= Jack Smart (cricketer) =

English cricketer and Test match umpire

John Abbotts (or Abbott) Smart (12 April 1891 – 3 October 1979) was an English first-class cricketer and Test match umpire.

Smart was born in Forest Hill near Marlborough in Wiltshire, into a cricketing family. His father was a professional cricketer for Wiltshire; and his brother Cyril Smart played first-class cricket for Warwickshire and Glamorgan, who set a world record in 1935 by hitting 32 runs off one over. Two other brothers played as professionals at clubs in Wales.

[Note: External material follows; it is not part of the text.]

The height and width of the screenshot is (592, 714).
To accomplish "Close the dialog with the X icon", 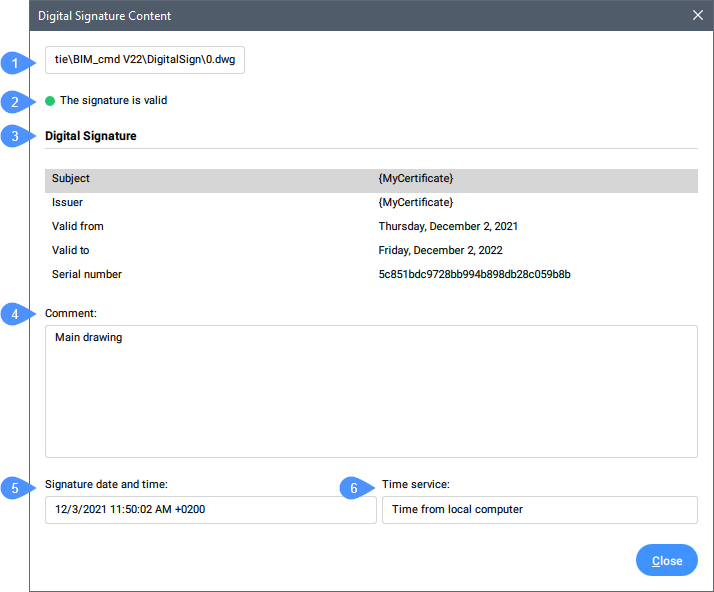I will coord(698,15).
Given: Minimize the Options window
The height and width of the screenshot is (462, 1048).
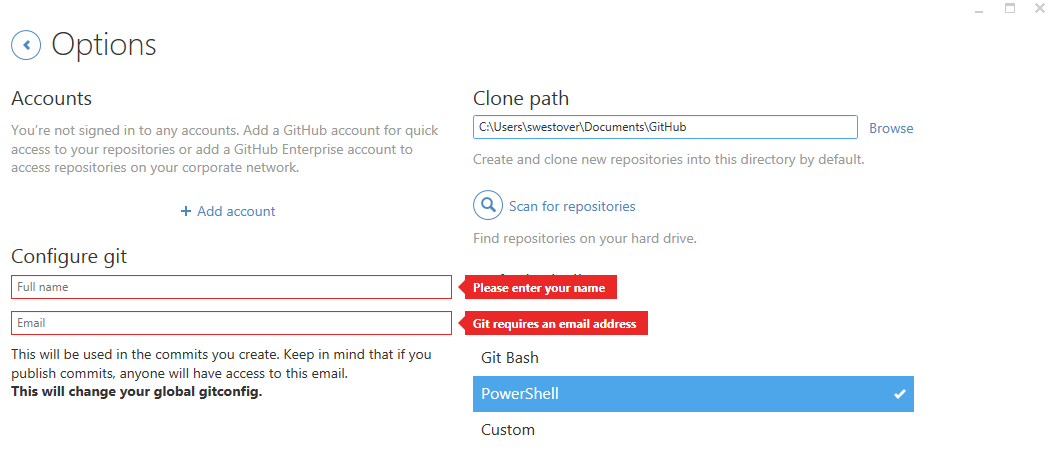Looking at the screenshot, I should 979,9.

Smart worked as a miner before becoming a professional county cricketer. He played Minor Counties cricket for Wiltshire from 1910 to 1912, and made his first-class cricket debut for Warwickshire in 1919, playing alongside his brother Cyril from 1920 to 1922. He became a regular fixture in the Warwickshire side from 1920, playing 238 games in all. He began as an attacking batsman and occasional off break bowler, but became the team's wicket-keeper after the retirement of Tiger Smith in 1930, catching 317 victims while standing behind the stumps and stumping 105 (in addition to 77 catches as an outfielder). He made 79 dismissals in 1932, a then county record which was bettered by Geoff Humpage in 1985. He scored a total of 3,425 runs in 340 innings, at the relatively low batting average of 11.53, including 9 half-centuries (four in 1923), and a high score of 68 not out against Worcestershire in 1922. He took 22 wickets at a bowling average of 57.36, with best bowling of 3/31 against Northamptonshire in 1922.

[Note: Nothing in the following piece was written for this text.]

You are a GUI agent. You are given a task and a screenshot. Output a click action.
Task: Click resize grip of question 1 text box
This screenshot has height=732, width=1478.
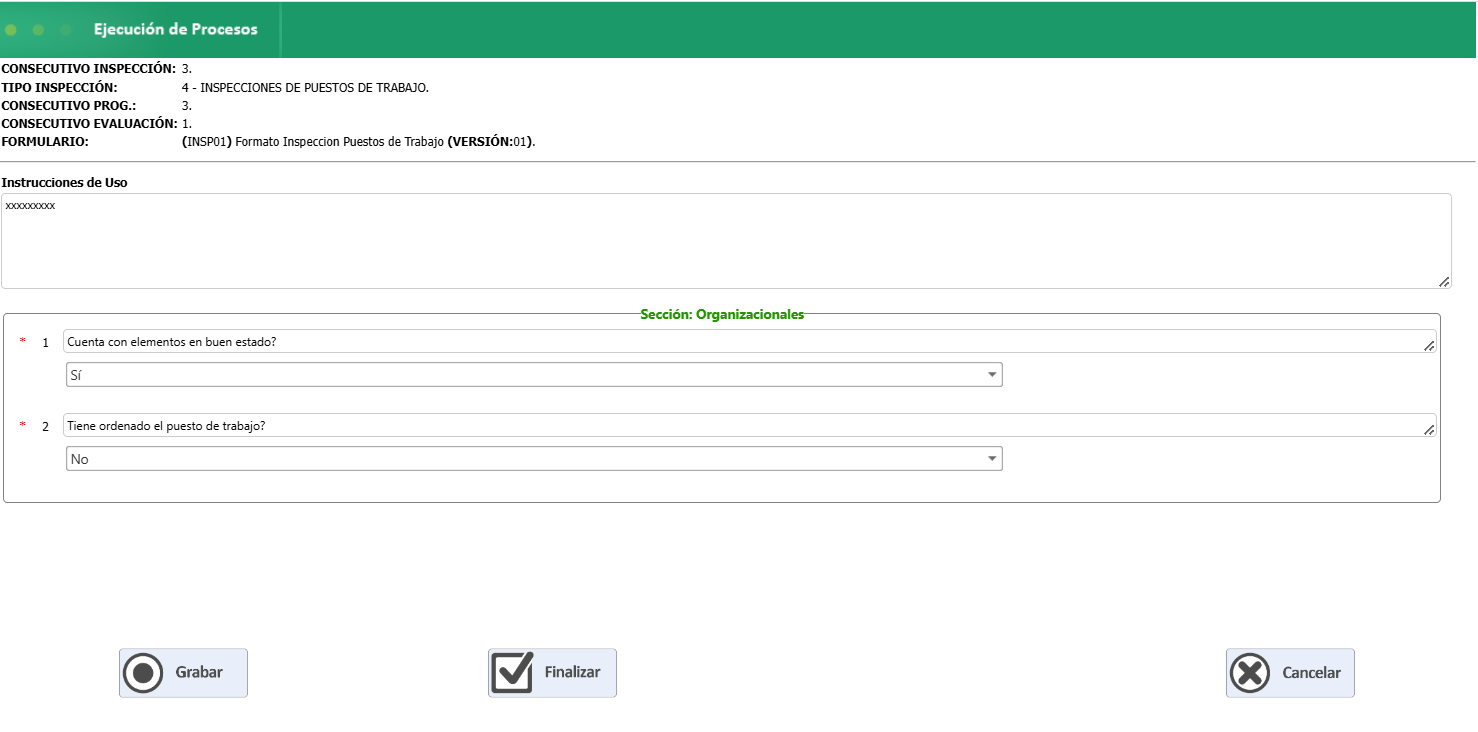tap(1429, 346)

He played his last first-class cricket in 1936, and turned to umpiring the following year. He umpired 4 Test matches, all played in England, two involving India in 1946 and two South Africa in 1947.

He made his debut as a Test umpire in the 1st Test against India at Lord's in June 1946, standing with Herbert Baldwin. His second Test as umpire was the 3rd Test that August, at the Oval, which was spoiled by rain. He also umpired the high-scoring but drawn 1st and 5th Tests against South Africa in 1947, at Trent Bridge and the Oval.

He finally retired in 1948. He died in Bulkington, near Nuneaton, in Warwickshire.